An after game pic with Nana and Papa. Look how long his legs are!
Taco lunch with my college girl.
Friday night lights.
After game huddle.
Everglades sunset at the football game. Sunset was beautiful, getting eaten alive by bugs was not so nice.
Sunrise and coffee.
Coffee in a hammock swing may be the best way to start the day.
The hubs turned 41 on the 27th. In true Steve fashion, to celebrate, the decision was made to lay low, hang around the house with family and friends and cook his most favorite meals. I am a busy body, always wanting to be on the go but I have to admit that the chill birthday weekend he planned was perfect. I had the best time and went into the new week nice and relaxed. Here are some of the pics from our weekend.
Special homemade wings and some football watching.
Good convo with he in-laws.
LOVE this! A true belly laugh. This pic makes me smile every time I look at it.
CRABS! Cooked my famous seafood boil.
Selfie with my favorite lady.
Crochet experiment gone wrong.
The blood moon before the eclipse.
Friday night lights. Trey’s team won 32-20!
SHE CAME HOME TO VISIT! I miss her face so badly! (having grown kids is harder than I expected)
The successful crochet sock for mom’s arm.
Backyard butterfly. I call these the bumble bee butterflies.
Our college girl was one of 100 chosen for the direct admit nursing program at her college. The college has a tradition of doing a white coat ceremony at the beginning of the nursing program to signify their commitment to nursing and an initiation into the program. We absolutely could not be any more proud of our girl and the future that lies ahead for her. Congrats, Dee! We love you!

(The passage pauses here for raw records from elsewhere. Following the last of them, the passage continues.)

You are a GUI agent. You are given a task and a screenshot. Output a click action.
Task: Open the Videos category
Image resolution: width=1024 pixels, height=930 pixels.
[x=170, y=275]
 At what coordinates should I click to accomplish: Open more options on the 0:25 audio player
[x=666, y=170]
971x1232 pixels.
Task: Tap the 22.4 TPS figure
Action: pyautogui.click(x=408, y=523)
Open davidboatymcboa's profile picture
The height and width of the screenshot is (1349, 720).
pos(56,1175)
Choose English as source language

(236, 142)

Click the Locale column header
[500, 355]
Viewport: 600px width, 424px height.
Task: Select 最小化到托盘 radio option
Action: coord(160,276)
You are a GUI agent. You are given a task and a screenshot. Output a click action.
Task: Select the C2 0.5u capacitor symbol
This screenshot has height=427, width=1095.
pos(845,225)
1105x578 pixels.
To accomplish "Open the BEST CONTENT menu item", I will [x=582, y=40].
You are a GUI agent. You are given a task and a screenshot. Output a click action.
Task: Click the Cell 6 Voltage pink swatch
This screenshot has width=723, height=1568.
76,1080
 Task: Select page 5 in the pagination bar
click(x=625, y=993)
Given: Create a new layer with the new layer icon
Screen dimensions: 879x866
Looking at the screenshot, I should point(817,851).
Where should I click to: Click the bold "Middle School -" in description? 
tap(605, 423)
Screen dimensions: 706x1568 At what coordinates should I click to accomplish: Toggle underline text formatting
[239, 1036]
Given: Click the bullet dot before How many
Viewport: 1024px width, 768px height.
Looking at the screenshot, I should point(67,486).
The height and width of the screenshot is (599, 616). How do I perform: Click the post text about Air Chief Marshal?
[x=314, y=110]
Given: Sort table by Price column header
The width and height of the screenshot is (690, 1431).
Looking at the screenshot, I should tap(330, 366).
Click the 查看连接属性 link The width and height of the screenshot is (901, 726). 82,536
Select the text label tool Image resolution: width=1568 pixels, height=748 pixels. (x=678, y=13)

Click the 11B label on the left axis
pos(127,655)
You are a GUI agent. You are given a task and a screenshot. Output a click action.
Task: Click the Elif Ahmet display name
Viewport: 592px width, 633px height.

My not so little boy has made it to high school. He practiced football and conditioned hard all summer in the 95 degree heat with 80% humidity to make the varsity team at a local private prep school. I am proud to say that as a freshman, he is playing second string linebacker (#47). This means Friday night lights for this family every week, and man, we are loving it. He also got her permit and is driving. I have to be totally honest and say that he’s already driving better than me but that’s really not saying too much (I’m not the best driver in the world). He has signed up for some exciting, yet hard classes at his new school. Classes are underway and he is tackling them head on. We are beyond excited and thankful to God for the amazing opportunity that our son has at this new school. The sky is the limit and we are beyond proud of is dedication, hard work and passion. I have no doubt that he will go very far. Football, driving, and a brand new school; it’s going to be a great year!